The BMW group has, as part of a pilot project, used 3D printing to make custom orthotic devices designed to take the stress from a worker’s thumbs when performing repetitive tasks in manufacturing cars. Using a CO2 laser and preheated construction chamber, unique and customised flexible thumb cots have been manufactured using the additive process.
The project has been carried out in cooperation with the Department of Ergonomics at the Technical University of Munich. It aims to protect workers against excess strains on the thumb joints while fitting rubber plugs in the car chasis which must be pressed in by hand. These plugs cover openings such as drain holes in the body before it is painted.
The worker's thumb is scanned with a 3D scanner to take specific measurements. This data is then applied to a template and the device created using a selective laser sintering process. The powders are preheated to allow each fine layer to merge with the preceding one.
The cots are made of a polyurethane thermoplastic, which are produced in such a way that allows free movement normally, but when extended becomes a reinforced splint and spreads the force across the entire thumb.

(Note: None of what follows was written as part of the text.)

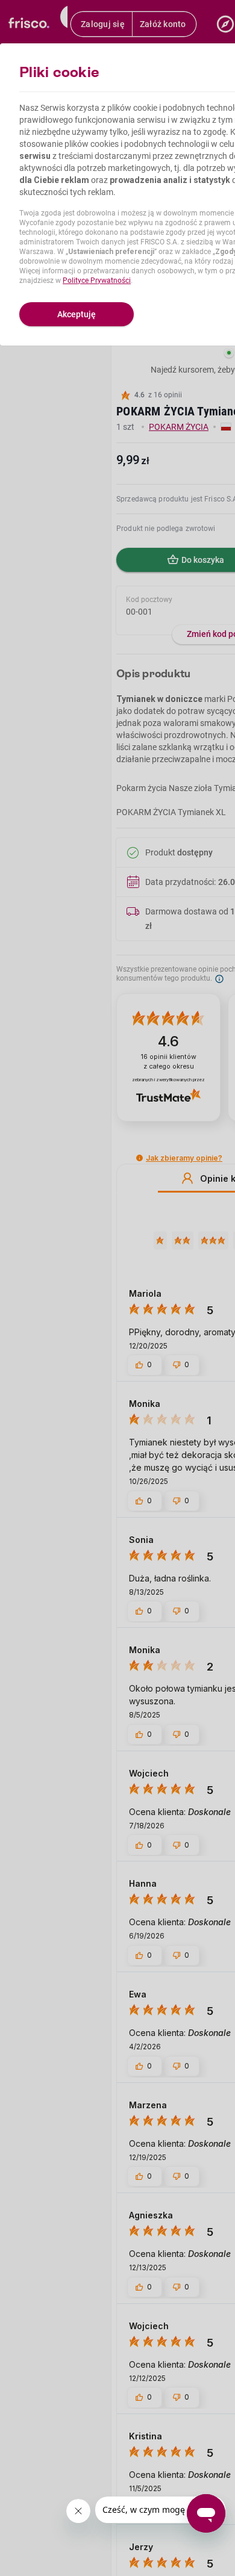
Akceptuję (76, 314)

A press release from the group stated: 'The BMW Group considers people the key to a lean production that focuses on the customer benefit. This is why the company interprets "Industry 4.0" as a way to make reasonable use of technologies in order to provide the best-possible support to the workers in production and in support areas.'
The Group is one of many major engineering companies that either are already using, or looking into additive manufacturing and 3D printing. On 14 July 2014 it was reported that shipping giants, Maersk, had announced that it was considering the possibility of installing AM machines on its ships. It was said that the technology would be used to provide substitute parts onboard ships that would otherwise be difficult to come by.